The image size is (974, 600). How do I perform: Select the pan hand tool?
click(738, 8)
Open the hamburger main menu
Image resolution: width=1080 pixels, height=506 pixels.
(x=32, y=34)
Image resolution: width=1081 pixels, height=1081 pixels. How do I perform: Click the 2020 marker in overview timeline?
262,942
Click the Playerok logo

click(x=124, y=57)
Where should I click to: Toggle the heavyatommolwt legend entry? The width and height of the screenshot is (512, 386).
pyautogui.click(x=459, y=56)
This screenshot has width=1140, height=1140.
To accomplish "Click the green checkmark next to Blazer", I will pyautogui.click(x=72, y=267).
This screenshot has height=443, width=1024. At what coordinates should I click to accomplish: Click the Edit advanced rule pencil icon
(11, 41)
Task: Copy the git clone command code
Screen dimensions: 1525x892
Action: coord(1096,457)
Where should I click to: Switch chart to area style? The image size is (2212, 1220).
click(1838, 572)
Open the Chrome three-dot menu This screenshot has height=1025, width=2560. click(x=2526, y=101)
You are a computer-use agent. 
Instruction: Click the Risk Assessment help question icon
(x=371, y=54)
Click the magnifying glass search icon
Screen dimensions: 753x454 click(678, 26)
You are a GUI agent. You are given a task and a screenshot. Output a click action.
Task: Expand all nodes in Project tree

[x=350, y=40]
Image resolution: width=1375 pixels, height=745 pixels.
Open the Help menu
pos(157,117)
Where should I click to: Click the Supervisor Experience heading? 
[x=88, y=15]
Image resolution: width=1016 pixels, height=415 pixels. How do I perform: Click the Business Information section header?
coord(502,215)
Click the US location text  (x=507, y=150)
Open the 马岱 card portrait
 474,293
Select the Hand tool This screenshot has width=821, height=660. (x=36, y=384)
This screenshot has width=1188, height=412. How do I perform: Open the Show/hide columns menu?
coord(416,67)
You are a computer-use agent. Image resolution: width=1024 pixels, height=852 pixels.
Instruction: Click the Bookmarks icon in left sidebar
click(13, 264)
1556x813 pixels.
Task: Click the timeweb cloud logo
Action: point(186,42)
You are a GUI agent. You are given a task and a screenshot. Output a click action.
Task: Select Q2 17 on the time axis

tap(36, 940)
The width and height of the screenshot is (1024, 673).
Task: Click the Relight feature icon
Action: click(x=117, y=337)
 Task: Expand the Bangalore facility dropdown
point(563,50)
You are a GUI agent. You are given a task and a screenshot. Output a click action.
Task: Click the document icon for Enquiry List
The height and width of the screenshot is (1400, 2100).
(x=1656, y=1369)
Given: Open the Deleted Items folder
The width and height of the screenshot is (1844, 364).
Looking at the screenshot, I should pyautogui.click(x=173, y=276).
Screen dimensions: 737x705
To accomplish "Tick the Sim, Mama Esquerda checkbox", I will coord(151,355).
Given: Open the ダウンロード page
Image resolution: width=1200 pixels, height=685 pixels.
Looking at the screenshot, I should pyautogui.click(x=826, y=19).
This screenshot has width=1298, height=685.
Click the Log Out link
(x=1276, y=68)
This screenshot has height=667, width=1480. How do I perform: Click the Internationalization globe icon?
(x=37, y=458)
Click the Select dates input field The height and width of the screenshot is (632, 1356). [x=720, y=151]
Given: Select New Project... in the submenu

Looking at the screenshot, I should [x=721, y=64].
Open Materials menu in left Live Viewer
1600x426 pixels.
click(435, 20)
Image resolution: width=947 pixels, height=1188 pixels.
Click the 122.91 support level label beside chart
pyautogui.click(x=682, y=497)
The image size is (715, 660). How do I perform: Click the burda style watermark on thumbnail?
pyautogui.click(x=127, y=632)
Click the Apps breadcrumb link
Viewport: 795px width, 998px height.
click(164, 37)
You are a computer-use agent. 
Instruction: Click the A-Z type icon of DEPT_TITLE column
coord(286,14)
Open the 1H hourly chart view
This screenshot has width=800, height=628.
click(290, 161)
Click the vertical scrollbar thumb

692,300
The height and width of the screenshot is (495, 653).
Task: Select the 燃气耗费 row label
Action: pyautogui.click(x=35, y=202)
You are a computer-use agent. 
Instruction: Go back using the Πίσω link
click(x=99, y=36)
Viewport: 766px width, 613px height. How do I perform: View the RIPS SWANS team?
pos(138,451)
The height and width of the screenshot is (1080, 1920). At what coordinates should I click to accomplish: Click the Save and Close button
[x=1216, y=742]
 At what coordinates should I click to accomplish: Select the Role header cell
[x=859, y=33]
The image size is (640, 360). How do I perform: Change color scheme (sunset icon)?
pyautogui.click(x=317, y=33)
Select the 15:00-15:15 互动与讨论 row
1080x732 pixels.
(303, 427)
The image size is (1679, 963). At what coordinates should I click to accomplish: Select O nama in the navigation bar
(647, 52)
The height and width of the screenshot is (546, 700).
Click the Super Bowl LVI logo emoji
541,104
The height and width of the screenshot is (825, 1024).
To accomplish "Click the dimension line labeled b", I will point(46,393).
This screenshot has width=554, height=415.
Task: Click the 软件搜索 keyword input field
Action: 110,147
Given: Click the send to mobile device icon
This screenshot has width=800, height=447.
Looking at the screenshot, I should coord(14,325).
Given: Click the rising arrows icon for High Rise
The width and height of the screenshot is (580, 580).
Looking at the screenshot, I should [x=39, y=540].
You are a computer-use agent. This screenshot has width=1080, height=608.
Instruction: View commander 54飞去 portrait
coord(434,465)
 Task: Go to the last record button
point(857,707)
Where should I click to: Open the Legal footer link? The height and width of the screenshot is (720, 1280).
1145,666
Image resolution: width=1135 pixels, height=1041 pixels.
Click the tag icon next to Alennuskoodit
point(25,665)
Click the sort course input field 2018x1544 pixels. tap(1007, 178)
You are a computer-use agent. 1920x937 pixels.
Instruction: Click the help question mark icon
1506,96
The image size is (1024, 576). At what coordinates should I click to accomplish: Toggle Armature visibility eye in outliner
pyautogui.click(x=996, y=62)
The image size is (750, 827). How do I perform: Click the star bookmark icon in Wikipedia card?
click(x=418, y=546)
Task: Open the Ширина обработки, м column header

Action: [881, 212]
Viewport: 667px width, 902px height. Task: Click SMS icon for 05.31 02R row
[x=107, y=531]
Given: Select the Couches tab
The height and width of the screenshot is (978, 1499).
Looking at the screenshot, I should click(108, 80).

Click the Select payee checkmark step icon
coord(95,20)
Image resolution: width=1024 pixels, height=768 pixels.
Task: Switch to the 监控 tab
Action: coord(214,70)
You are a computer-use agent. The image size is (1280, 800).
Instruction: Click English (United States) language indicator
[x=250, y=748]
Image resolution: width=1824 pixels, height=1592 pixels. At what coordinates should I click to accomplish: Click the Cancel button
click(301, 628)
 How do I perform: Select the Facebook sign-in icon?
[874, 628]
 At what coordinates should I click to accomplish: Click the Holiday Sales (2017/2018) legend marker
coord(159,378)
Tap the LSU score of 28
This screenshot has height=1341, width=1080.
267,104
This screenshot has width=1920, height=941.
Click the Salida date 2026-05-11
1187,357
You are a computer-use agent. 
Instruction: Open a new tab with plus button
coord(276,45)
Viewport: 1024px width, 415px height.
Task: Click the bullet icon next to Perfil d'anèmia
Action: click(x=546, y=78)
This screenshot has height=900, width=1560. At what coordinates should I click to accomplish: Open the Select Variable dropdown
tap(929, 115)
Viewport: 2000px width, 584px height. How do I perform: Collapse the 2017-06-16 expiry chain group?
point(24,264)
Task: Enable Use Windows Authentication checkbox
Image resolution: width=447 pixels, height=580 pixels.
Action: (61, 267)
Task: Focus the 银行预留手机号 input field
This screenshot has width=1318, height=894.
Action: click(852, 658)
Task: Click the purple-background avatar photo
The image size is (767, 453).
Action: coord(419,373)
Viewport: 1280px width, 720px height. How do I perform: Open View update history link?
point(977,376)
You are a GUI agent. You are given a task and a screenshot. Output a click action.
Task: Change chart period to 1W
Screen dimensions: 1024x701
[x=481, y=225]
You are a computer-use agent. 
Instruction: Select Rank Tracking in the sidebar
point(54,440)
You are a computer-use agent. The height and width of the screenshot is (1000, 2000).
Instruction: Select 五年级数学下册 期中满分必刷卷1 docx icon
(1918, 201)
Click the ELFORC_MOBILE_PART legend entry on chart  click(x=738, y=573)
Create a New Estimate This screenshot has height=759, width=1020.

----------------------------------------

Would you please write out, exactly and with no other lines, the stretch of the listing above from the line containing "Open the Help menu" through the line containing "Click the US"?

Open the Help menu
pos(157,117)
Where should I click to: Click the Supervisor Experience heading? 
[x=88, y=15]
Image resolution: width=1016 pixels, height=415 pixels. How do I perform: Click the Business Information section header?
coord(502,215)
Click the US location text  (x=507, y=150)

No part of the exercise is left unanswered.